Exercise objective: For the string "link", search the entries below and copy every line where it appears.

Data shown:
•••

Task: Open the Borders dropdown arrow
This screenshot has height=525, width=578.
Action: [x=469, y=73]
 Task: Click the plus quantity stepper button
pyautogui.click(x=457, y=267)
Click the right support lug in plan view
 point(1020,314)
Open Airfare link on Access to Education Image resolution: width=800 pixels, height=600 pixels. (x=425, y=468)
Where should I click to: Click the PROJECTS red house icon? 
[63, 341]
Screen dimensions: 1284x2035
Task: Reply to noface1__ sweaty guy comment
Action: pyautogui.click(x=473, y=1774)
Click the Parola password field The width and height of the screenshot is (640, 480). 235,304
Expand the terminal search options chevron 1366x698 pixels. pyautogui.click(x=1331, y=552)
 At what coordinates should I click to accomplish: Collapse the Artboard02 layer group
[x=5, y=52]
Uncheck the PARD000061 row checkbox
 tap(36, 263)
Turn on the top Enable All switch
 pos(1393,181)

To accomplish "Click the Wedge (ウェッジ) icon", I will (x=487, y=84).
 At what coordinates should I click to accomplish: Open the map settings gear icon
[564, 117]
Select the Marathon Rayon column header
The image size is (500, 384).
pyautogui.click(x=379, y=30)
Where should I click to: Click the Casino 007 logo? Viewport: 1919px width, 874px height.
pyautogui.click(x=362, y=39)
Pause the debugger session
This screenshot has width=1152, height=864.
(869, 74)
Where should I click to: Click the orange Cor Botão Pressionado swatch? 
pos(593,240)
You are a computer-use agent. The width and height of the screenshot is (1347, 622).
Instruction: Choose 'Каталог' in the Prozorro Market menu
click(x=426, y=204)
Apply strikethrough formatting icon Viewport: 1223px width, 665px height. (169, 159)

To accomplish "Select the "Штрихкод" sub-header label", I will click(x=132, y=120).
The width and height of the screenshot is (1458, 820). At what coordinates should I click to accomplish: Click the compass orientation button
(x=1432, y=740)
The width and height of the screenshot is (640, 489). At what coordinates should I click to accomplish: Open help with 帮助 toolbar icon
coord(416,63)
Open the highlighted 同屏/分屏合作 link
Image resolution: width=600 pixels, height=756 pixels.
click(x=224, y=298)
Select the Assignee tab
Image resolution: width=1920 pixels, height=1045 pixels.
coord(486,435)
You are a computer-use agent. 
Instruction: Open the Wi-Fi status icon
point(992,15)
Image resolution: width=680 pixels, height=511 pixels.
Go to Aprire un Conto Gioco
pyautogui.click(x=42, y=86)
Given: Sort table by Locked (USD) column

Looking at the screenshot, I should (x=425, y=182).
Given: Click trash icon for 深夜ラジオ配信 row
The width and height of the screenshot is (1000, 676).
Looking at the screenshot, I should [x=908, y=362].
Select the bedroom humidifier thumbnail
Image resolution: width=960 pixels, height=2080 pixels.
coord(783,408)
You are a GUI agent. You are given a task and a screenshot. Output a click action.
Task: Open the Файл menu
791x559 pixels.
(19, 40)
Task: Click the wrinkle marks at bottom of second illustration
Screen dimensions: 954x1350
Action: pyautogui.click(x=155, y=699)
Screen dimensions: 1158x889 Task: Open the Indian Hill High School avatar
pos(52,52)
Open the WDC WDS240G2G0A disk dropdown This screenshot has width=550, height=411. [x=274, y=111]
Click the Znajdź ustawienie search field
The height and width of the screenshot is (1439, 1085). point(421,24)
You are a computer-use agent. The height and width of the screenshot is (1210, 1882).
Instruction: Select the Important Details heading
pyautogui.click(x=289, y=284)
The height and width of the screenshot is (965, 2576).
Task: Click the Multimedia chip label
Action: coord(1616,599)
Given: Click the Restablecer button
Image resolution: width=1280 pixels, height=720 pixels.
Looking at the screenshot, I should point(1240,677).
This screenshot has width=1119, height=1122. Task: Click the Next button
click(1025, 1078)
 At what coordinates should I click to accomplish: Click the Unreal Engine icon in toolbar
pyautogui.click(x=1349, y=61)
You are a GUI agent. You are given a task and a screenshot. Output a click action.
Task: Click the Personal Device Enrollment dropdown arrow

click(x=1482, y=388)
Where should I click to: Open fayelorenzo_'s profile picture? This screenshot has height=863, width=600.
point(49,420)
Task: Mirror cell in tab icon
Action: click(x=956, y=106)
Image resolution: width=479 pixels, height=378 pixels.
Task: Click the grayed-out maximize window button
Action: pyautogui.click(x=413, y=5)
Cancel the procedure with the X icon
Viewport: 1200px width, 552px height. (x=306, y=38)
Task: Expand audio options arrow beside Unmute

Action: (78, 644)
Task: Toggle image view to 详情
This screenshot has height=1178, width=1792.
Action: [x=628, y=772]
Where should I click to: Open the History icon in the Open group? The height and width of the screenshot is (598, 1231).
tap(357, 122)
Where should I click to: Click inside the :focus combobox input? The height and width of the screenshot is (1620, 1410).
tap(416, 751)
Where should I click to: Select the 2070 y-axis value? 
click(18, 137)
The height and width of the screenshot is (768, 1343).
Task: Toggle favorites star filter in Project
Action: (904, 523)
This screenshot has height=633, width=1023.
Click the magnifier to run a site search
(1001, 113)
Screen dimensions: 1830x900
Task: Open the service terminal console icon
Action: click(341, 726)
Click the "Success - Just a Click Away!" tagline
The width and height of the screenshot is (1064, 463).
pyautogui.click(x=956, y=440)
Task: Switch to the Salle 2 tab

•••

Answer to the problem:
Open Airfare link on Access to Education Image resolution: width=800 pixels, height=600 pixels. (x=425, y=468)
Open the highlighted 同屏/分屏合作 link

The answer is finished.